O presidente da França, Emmanuel Macron, criticou a postura do presidente norte-americano, Donald Trump, em seu discurso em Davos, na Suíça, no Fórum Econômico Mundial. Segundo Macron, não é o “momento pra imperialismos e colonialismos“, ao defender uma atuação conjunta da Europa. A França é contrária aos EUA anexar à Groelândia ao seu território. A ilha no Ártico, embora tenha autonomia, pertence ao Reino da Dinamarca.
“A Europa tem ferramentas muito fortes agora, e temos que usá-las quando não somos respeitados e quando as regras do jogo não são respeitadas“, disse Macron. Utilizando óculos escuros devido a uma condição ocular, o presidente francês ainda afirmou, em uma mensagem entendida como indireta a Trump:
“…o conflito se tornou normal… mundo sem regras onde o direito internacional é pisoteado e a única regra que parece importar é a do mais forte“.

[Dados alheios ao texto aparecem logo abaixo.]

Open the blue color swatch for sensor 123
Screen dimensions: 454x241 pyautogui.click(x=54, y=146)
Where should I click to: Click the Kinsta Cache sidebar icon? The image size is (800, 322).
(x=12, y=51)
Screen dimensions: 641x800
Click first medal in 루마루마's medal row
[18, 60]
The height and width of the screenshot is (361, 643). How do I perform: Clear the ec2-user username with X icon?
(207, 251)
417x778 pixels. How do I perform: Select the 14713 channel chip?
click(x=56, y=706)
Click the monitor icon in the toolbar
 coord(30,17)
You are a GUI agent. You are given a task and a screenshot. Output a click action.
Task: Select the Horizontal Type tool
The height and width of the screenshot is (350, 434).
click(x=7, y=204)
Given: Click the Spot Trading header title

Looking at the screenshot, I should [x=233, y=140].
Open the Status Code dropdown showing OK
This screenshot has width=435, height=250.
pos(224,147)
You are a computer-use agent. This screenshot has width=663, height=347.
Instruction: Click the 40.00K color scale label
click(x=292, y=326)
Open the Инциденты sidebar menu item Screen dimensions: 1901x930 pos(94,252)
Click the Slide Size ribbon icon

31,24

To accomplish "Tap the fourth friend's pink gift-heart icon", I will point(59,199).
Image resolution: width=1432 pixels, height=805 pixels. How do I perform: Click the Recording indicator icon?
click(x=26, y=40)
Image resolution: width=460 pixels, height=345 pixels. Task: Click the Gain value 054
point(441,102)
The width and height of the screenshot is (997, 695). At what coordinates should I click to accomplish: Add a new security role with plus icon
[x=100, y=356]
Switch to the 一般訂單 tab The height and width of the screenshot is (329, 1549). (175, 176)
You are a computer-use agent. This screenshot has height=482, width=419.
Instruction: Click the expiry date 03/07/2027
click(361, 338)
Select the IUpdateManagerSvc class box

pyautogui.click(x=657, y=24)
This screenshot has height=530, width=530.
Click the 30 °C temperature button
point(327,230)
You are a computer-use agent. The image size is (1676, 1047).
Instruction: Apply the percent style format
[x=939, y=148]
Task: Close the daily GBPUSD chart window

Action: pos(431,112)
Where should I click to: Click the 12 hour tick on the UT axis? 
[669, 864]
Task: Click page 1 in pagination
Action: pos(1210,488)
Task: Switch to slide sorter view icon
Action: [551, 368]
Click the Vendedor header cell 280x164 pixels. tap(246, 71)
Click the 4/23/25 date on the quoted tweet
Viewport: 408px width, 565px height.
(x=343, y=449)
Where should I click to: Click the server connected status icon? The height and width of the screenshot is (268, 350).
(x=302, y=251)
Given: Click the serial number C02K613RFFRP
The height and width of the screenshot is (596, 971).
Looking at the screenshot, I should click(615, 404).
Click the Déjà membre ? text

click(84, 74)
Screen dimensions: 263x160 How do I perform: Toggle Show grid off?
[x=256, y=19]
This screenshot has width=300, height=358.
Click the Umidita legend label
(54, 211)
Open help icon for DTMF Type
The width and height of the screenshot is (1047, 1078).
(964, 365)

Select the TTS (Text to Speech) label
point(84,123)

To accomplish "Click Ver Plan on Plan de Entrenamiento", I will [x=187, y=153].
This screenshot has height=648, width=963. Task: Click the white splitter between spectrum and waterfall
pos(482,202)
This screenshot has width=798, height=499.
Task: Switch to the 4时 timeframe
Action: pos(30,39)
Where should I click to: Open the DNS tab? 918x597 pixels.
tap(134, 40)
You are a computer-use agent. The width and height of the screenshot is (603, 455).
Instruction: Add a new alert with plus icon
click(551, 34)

O presidente americano alega desde seu primeiro mandato, que a região da Groelândia é sensível para a segurança nacional dos EUA. Logo tem falado abertamente, que anexará a ilha aos EUA, comprando ou por meio bélico. Como resultado à posição europeia contrária aos seus planos, Trump anunciou por suas redes sociais, que aplicará uma tarifa de 10% à partir de 1º de fevereiro, aos países que opõem aos seus planos. Essa porcentagem pode aumentar à partir de 1º de junho para 25% acaso, Dinamarca, Noruega, Suécia, França, Reino Unidos, Alemanha, Finlândia e Países Baixos.
Após seu discurso em Davos, Macron participou de um diálogo com o bilionário Larry Fink, dono do fundo de investimentos BlackRock. Em suma, novamente sem citar nomes, sua explanação foi entendida como indireta a Trump:
“Não faz sentido haver tarifas entre aliados, e até ameaçar agora com tarifas adicionais … não vamos perder tempo com ideias malucas”.